++++ Extracted records

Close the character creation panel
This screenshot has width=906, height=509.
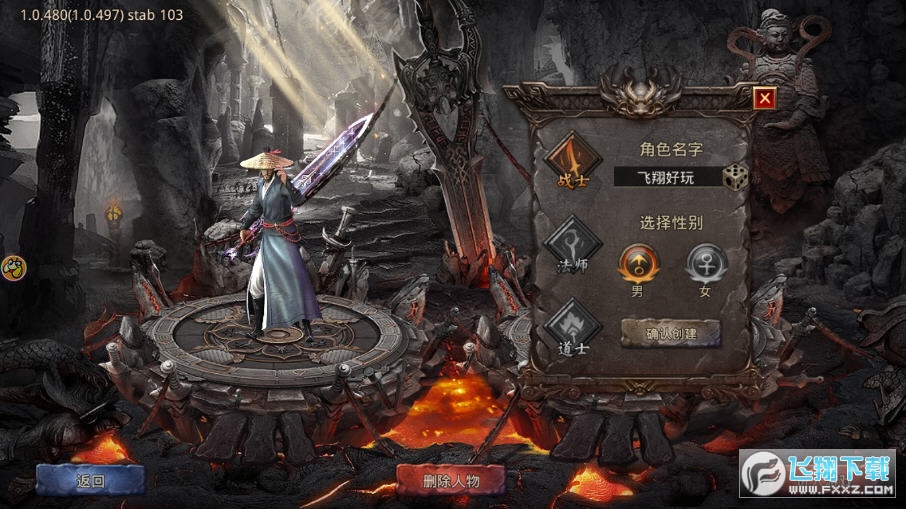[x=765, y=98]
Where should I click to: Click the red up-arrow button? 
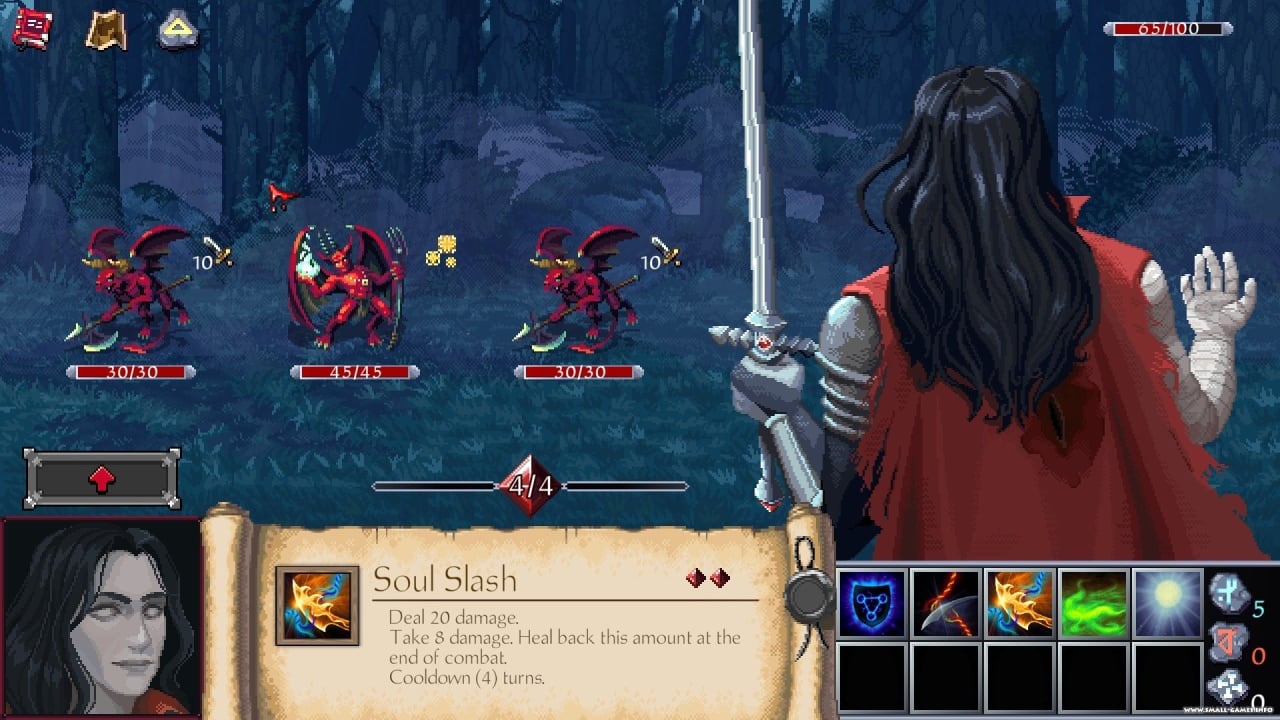click(102, 479)
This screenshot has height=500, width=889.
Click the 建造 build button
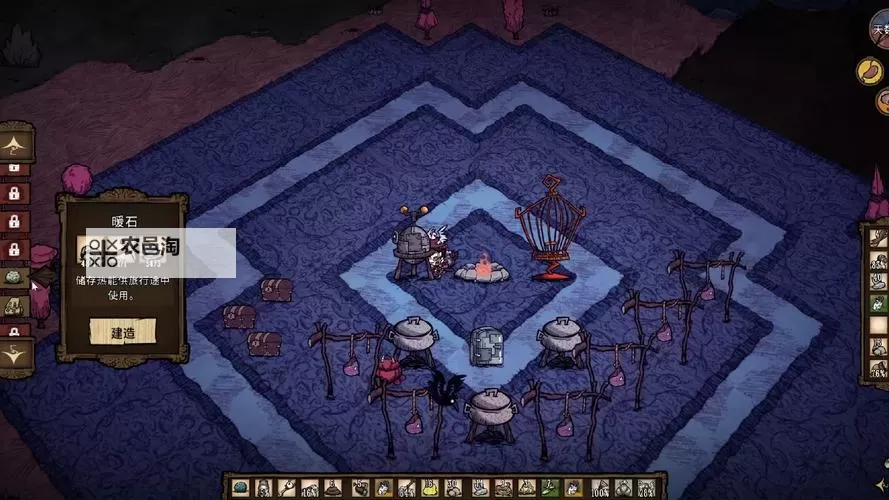coord(122,331)
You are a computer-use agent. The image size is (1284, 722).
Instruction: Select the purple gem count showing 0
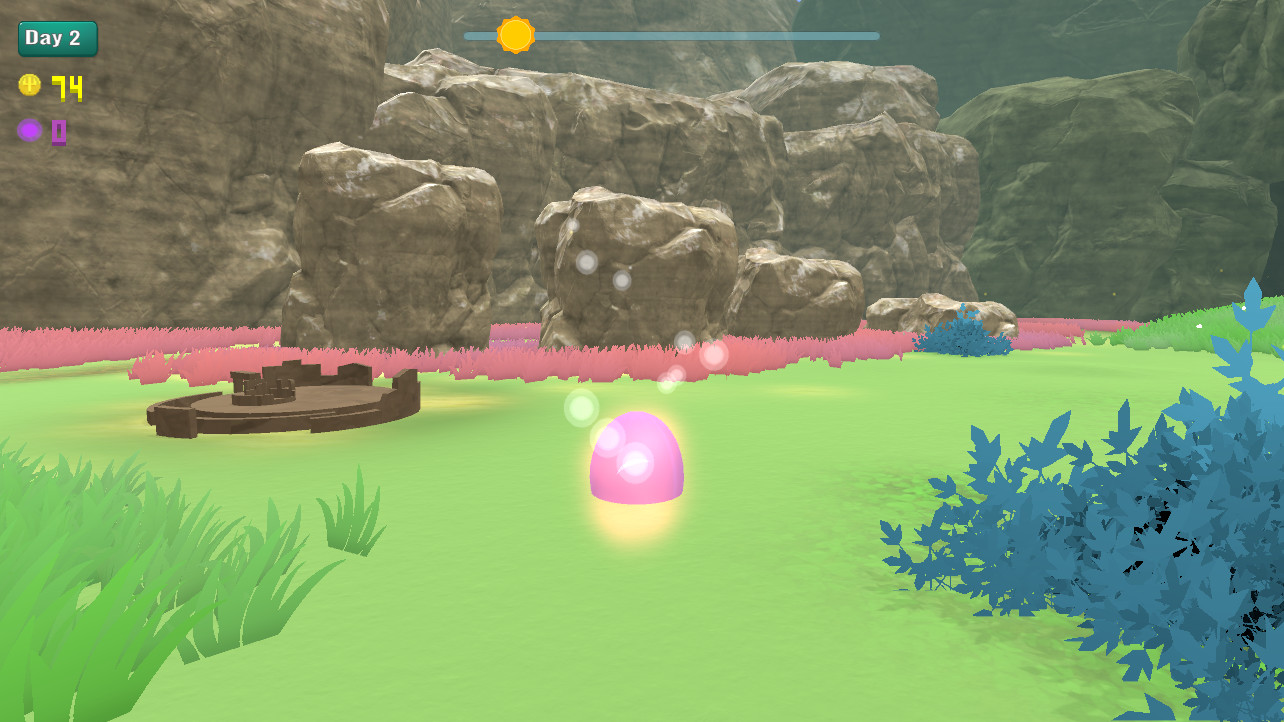(57, 131)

++++++++

• [Description of the task]
Express the lines above as a Markdown table with two columns, "Row" for the row number and "Line" for the text of each line. Skip any blank lines and leave the pictures out.

• [Reply to the exercise]
| Row | Line |
|---|---|
| 1 | Close the character creation panel |
| 2 | This screenshot has width=906, height=509. |
| 3 | [x=765, y=98] |
| 4 | Where should I click to: Click the red up-arrow button?  |
| 5 | click(102, 479) |
| 6 | This screenshot has height=500, width=889. |
| 7 | Click the 建造 build button |
| 8 | coord(122,331) |
| 9 | You are a computer-use agent. The image size is (1284, 722). |
| 10 | Instruction: Select the purple gem count showing 0 |
| 11 | (57, 131) |